# Article
Plan d’accélération industrielle : Comment sortir d’une économie à revenus intermédiaires
L’OCP Policy Center a lancé une réflexion sur le potentiel de croissance du Plan d’accélération industrielle 2014-2020. Plus un process et/ou un produit sont complexes, plus la valeur ajoutée augmente et sa participation dans le PIB et l’emploi qualitatif aussi.
Le débat sur l’industrialisation ou la réindustrialisation de l’économie marocaine s’est récemment saisi de l’intérêt public. Non que l’on veuille remettre en question les choix actuels en matière de développement, mais pour se mettre mieux à l’écoute des marchés. S’ajoute à cela le fait qu’il n’y a pas un seul pays au monde qui a accédé à l’émergence sans industrie. Le Maroc l’a compris dès 2005 à travers le Plan Émergence, puis le Pacte national pour l’émergence industrielle avant d’arriver aujourd’hui au Plan d’accélération industrielle 2014-2020. Tous ces plans partaient du constat récurrent que le secteur industriel peine à créer la croissance et partant l’emploi.

# Contenu des données

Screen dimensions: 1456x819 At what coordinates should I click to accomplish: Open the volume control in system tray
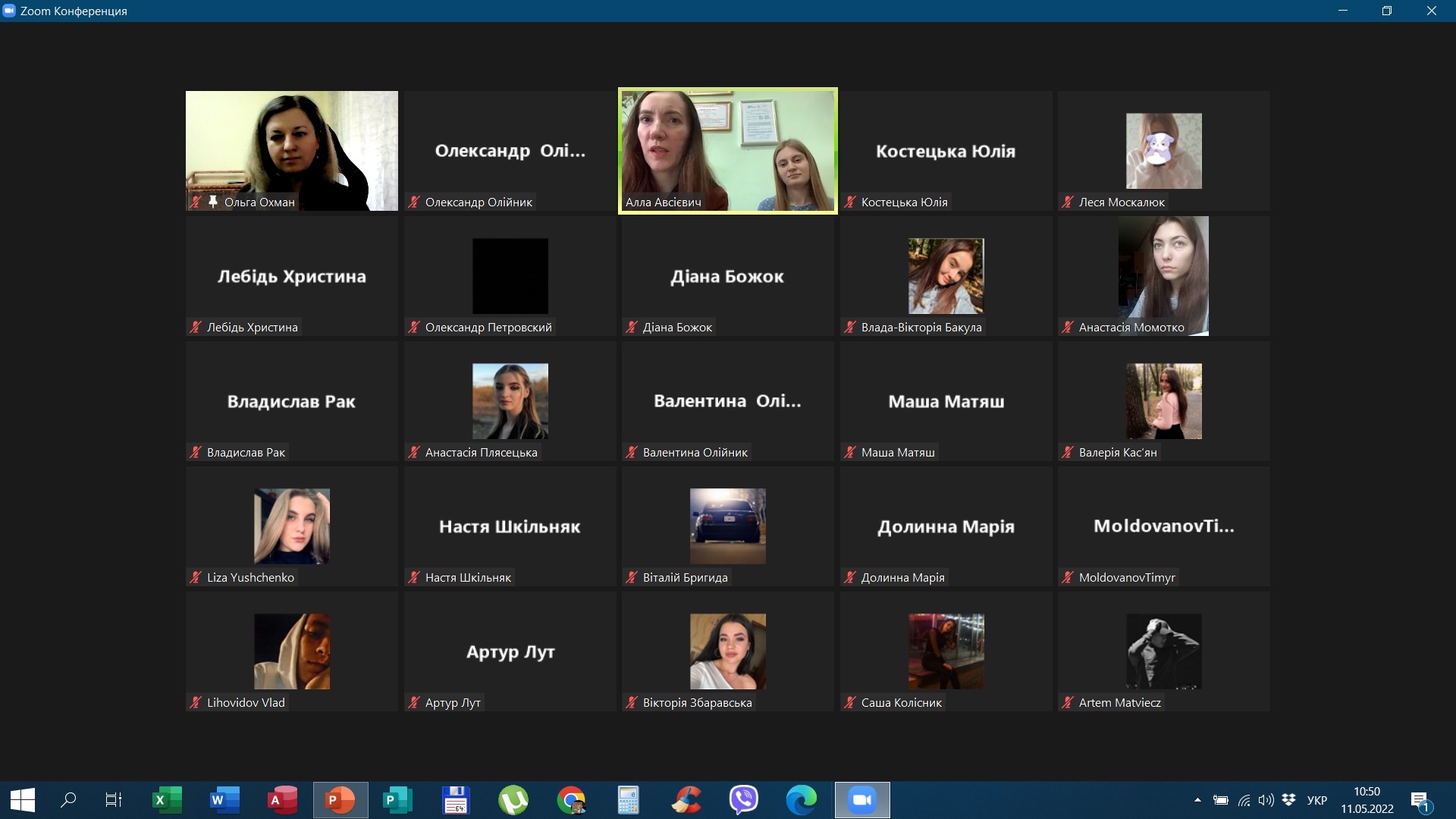(1266, 800)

# Défi 1
Dressez la liste de tous les plans et pactes industriels marocains cités dans l'article.
# Défi 2
Veuillez recopier sans changement le passage de l'article allant de "Le débat sur" à "et partant l’emploi.".
# Défi 3
Répondez aux questions suivantes à partir de l'article.
(a) Quel organisme a lancé une réflexion sur le potentiel de croissance du Plan d'accélération industrielle ?
(b) En quelle année le Maroc a-t-il lancé le Plan Émergence ?
(c) Selon le constat récurrent de ces plans, qu'est-ce que le secteur industriel peine à créer ?

# Réponse 1
- Plan Émergence
- Pacte national pour l'émergence industrielle
- Plan d'accélération industrielle 2014-2020

# Réponse 2
Le débat sur l’industrialisation ou la réindustrialisation de l’économie marocaine s’est récemment saisi de l’intérêt public. Non que l’on veuille remettre en question les choix actuels en matière de développement, mais pour se mettre mieux à l’écoute des marchés. S’ajoute à cela le fait qu’il n’y a pas un seul pays au monde qui a accédé à l’émergence sans industrie. Le Maroc l’a compris dès 2005 à travers le Plan Émergence, puis le Pacte national pour l’émergence industrielle avant d’arriver aujourd’hui au Plan d’accélération industrielle 2014-2020. Tous ces plans partaient du constat récurrent que le secteur industriel peine à créer la croissance et partant l’emploi.

# Réponse 3
(a) L'OCP Policy Center.
(b) En 2005.
(c) La croissance et, partant, l'emploi.